Evaluation of machine learning models for condition optimization in diverse amide coupling reactions
1. This study explores the application of machine learning in optimizing reaction conditions for amide coupling reactions, a crucial process in medicinal chemistry that accounts for over 40% of synthetic transformations. The research leverages the Open Reaction Database (ORD) to standardize and filter reaction data, training 13 different machine learning models to predict optimal reaction conditions and yields.
2. A key innovation is the use of various levels of structural data, from 1D SMILES strings to 2D Morgan Fingerprints and 3D XYZ coordinates, to enhance model performance. The study finds that while higher dimensionality significantly improves classification accuracy for coupling agents, its impact on yield prediction is more model-dependent.

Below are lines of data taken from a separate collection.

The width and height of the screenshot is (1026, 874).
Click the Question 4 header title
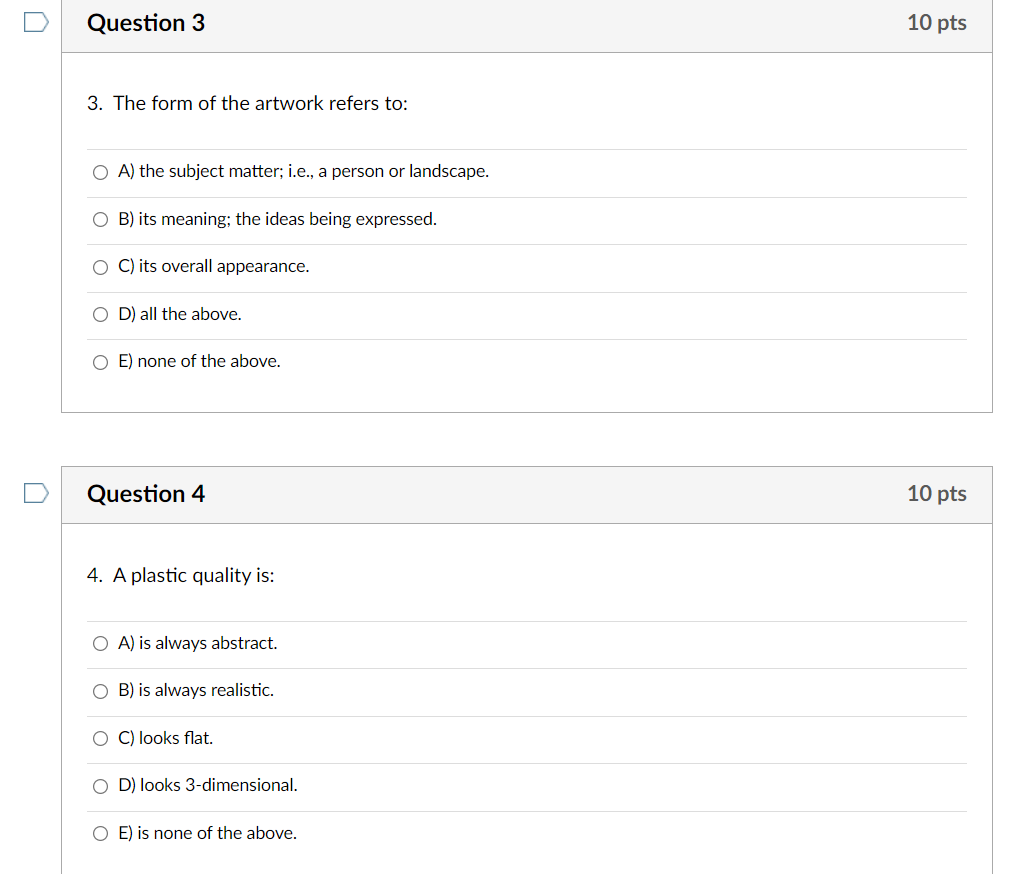(146, 493)
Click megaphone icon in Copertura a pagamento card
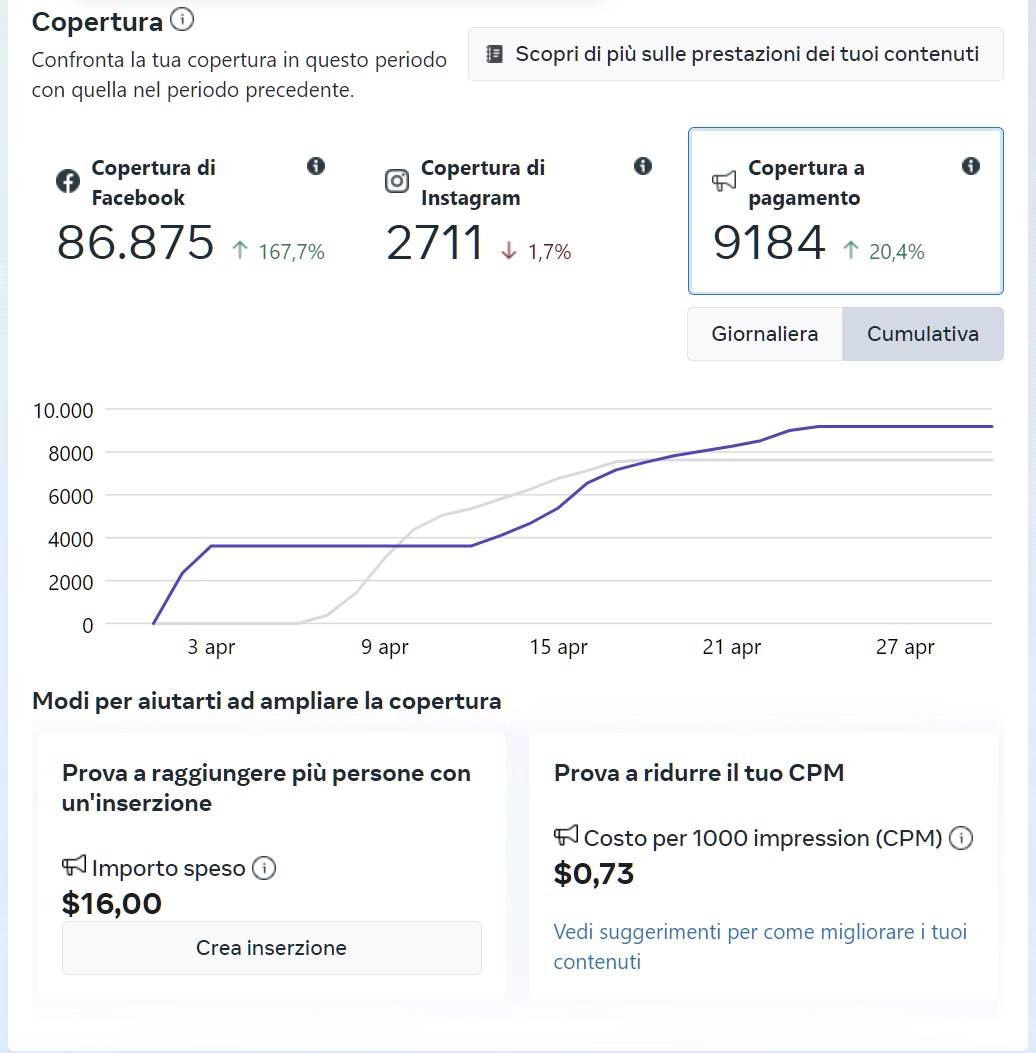 (724, 181)
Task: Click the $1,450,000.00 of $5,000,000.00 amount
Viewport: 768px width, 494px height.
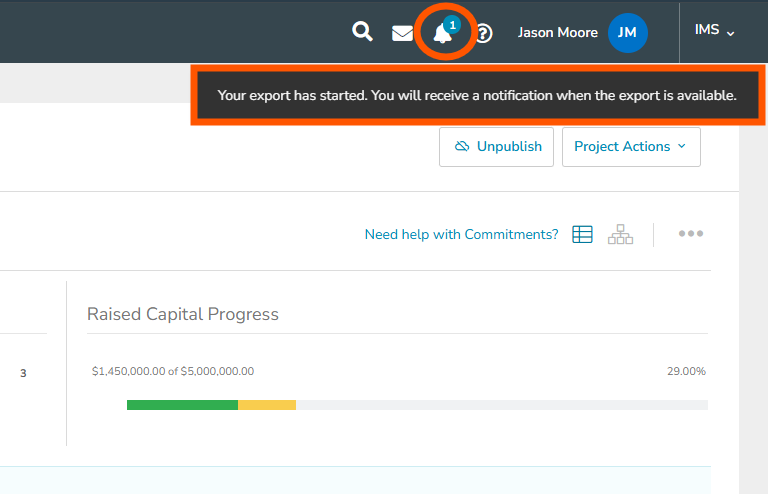Action: click(x=172, y=371)
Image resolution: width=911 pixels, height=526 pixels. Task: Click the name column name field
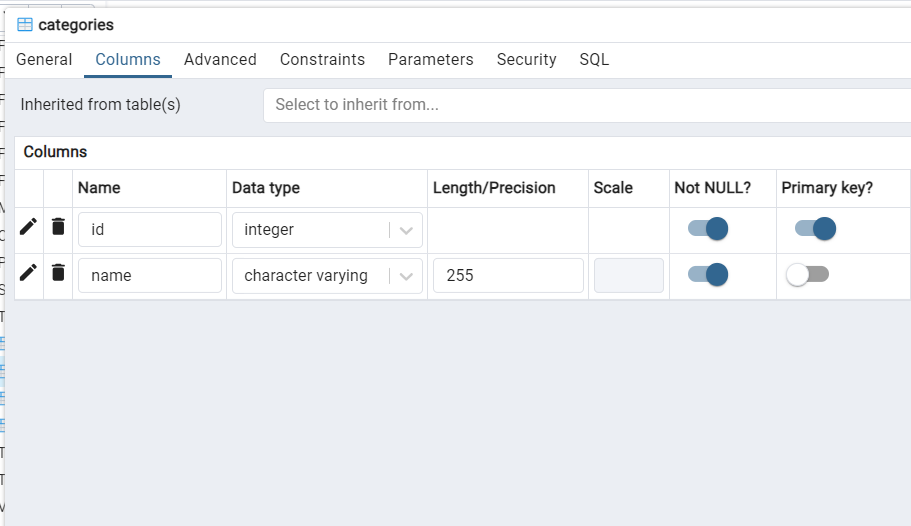[150, 276]
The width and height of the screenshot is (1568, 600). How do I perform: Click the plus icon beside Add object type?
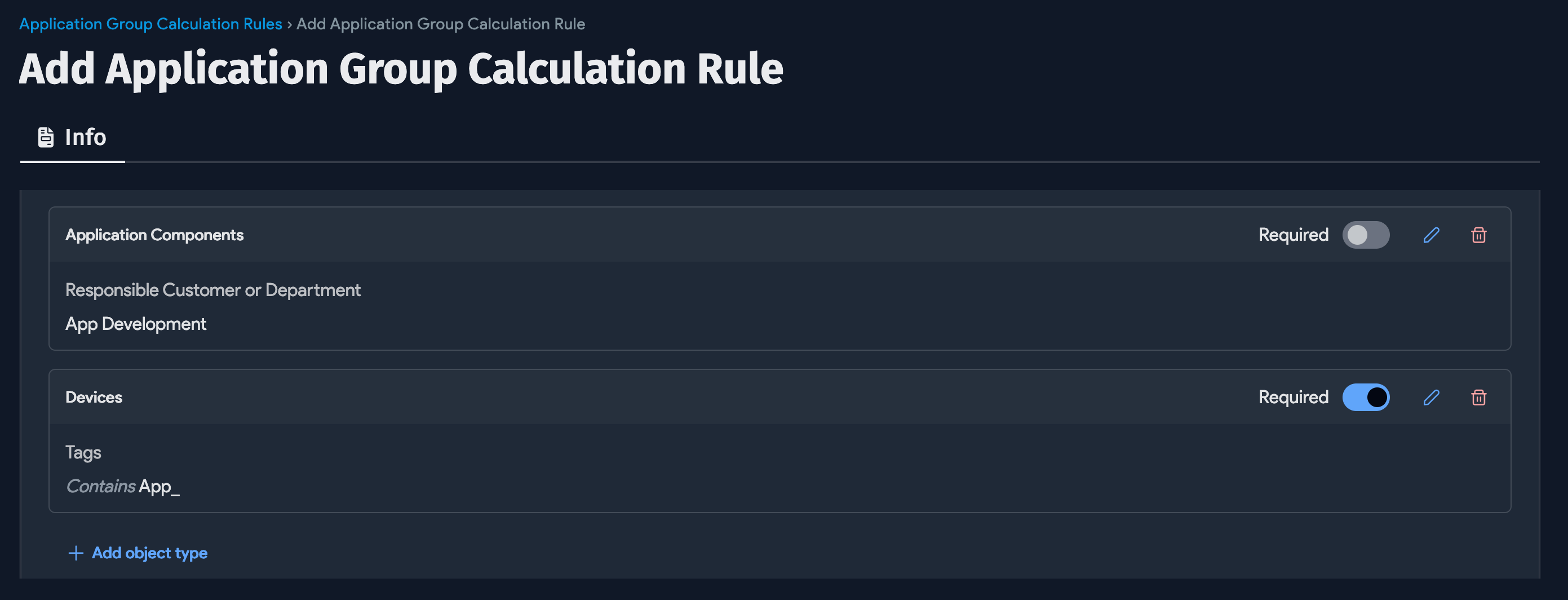click(x=76, y=553)
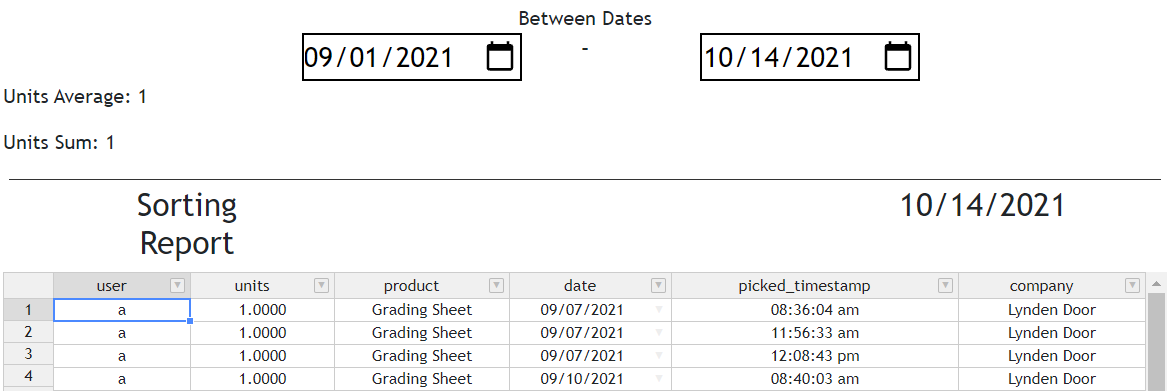This screenshot has height=391, width=1171.
Task: Open the company column filter dropdown
Action: click(1133, 285)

3. The Extra Trees Classifier emerged as the highest-performing model for classifying coupling agents, achieving an accuracy of 0.873. For yield prediction, the Gradient Boosting Regressor showed the best performance with an R2 of 0.801. These results highlight the potential of ensemble-based models in handling complex reaction data.
4. The study also investigates the impact of different molecular properties on model performance. It concludes that local molecular environment features, such as those captured by XYZ coordinates and Morgan Fingerprints, are more relevant for prediction than bulk material properties like molecular weight and logP.
5. Validation on literature-reported data outside the ORD database revealed that the models struggled with substrates containing multiple competing amines and substituted benzoic acids. This suggests that the diversity and availability of data are critical factors affecting model accuracy.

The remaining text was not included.